QUOTED PASSAGE —
= = = = =

The Unapologetic Mathematician

Mathematics for the interested outsider

Yoneda’s Lemma

Okay, time to roll up our sleeves and get into one of the bits that makes category theory so immensely tweaky: Yoneda’s Lemma.

First, let’s lay out a bit of notation. Given a category \mathcal{C} and an object A\in\mathcal{C} we’ll use h_A to denote the covariant functor represented by A and h'_A to denote the contravariant one. That is, h_A(B)=\hom_\mathcal{C}(A,B) and h'_A(B)=\hom_\mathcal{C}(B,A).

Now given a covariant functor F:\mathcal{C}\rightarrow\mathbf{Set}, we’re interested in the set of natural transformations \mathrm{Nat}(h_A,F). Note that not all of these are natural isomorphisms. Indeed, F may not be representable at all. Still, there can be natural transformations going in one direction.

The Yoneda Lemma is this: there is a bijection between \mathrm{Nat}(h_A,F) and F(A).

Seriously.

And the proof is actually pretty clear too. One direction leaps out when you think of it a bit. A natural transformation \Phi:h_A\rightarrow F has components \Phi_B:\hom_\mathcal{C}(A,B)\rightarrow F(B), sending morphisms of \mathcal{C} to elements of certain sets. Now, given any category and any object, what morphism do we know to exist for certain? The identity on A! So take 1_A and stick it into \Phi_A and we get an element \Phi_A(1_A)=x_\Phi\in F(A). The really amazing bit is that this element completely determines the natural transformation!

= = = = =

INFORMATION SUPPLIED —
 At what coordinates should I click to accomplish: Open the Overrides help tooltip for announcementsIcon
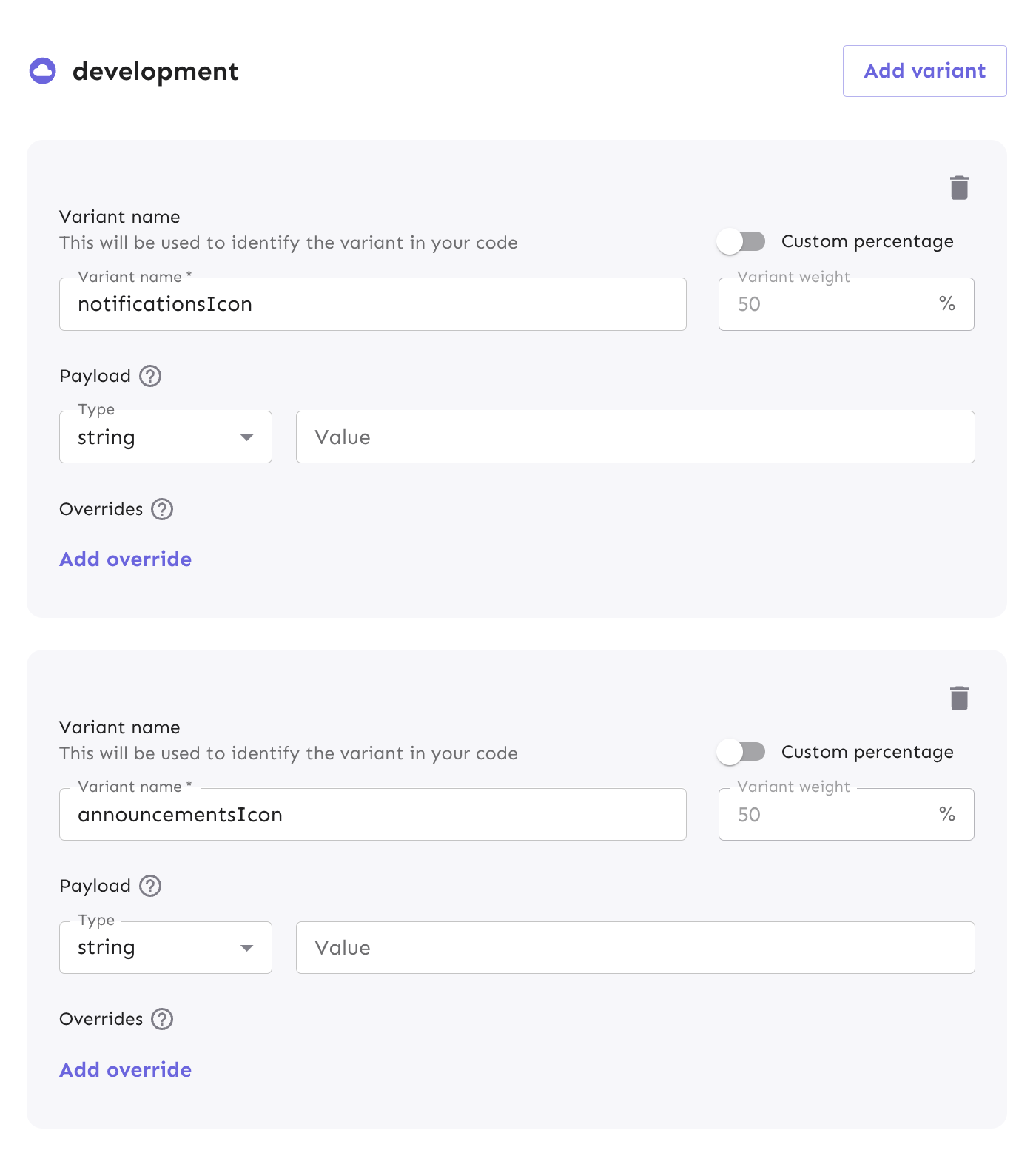point(161,1019)
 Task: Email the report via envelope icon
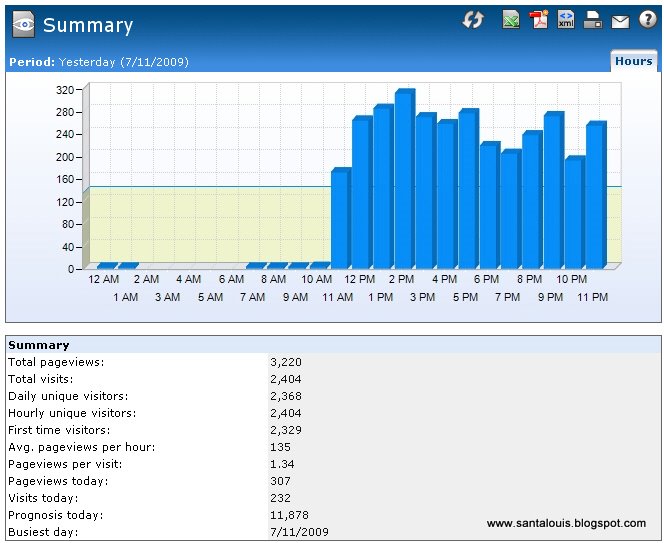click(620, 20)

= = = = =

WHAT THIS EXERCISE ASKS —
1. Translate this sentence from the post on Yoneda's Lemma into French: "Still, there can be natural transformations going in one direction."
2. In the post on Yoneda's Lemma, which morphism does the author say exists for certain in any category, for any object?

THE RESPONSES —
1. Il peut néanmoins y avoir des transformations naturelles allant dans un sens.

2. The identity on A.